The unexpected release caused a reaction in the Commons chamber as Prime Minister's Questions (PMQs) started, with Reeves seen looking at her own phone with concern, before Treasury Minister Torsten Bell, who was sitting behind her, passed his mobile phone to her as the news broke.

Notes were being passed down the row of cabinet ministers before the Chief secretary to the Treasury James Murray held his phone in front of Reeves and she copied down some words onto the top of what seemed to be her Budget speech.

Conservative MPs quickly started posting pages of the document on social media and Tory frontbenchers, including shadow chancellor Mel Stride, were seen whispering and making notes.

Stride then called a point of order at the end of PMQs to demand an inquiry into the leak, saying: "It is utterly outrageous that this has happened and this leak may constitute a criminal act."

There have already been weeks of leaks and speculation over policy to the media in the run-up to the Budget, which the chancellor was reprimanded for by deputy speaker Nus Ghani.

Although this is the first time the OBR has made this sort of mistake, it is not the first time parts of the Budget have leaked out before they should have done.

Back in 2013, the Evening Standard mistakenly published details of George Osborne's Budget before he got to his feet in the Commons, including details of major announcements on tax.

The then-Labour leader Ed Miliband was reading a photocopy of the front page as Osborne spoke and said the chancellor "almost need not have bothered coming" to the Commons.

In 1996, the Daily Mirror was sent the full contents of Chancellor Ken Clarke's Budget in advance of his speech.

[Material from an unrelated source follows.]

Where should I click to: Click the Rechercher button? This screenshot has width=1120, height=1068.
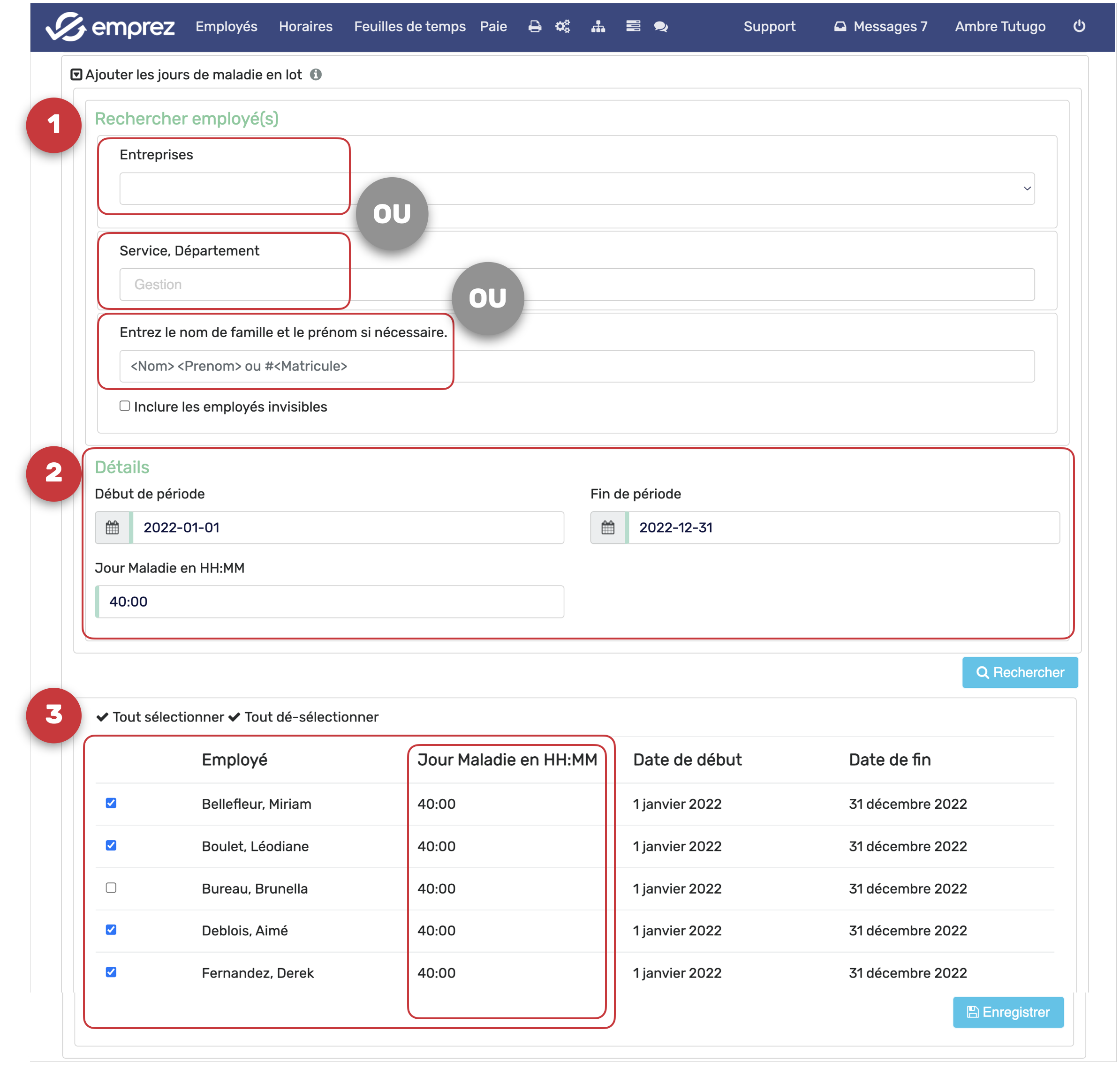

Piers Morgan, who was the paper's editor at the time, only published some details in the next day's paper, sending the rest back to the Treasury.

At the time, prime minister John Major ordered a leak inquiry and the Metropolitan Police investigated, but no one was arrested.

In 1947, the Labour Chancellor Hugh Dalton was forced to resign after giving a journalist details of the Budget before making his statement.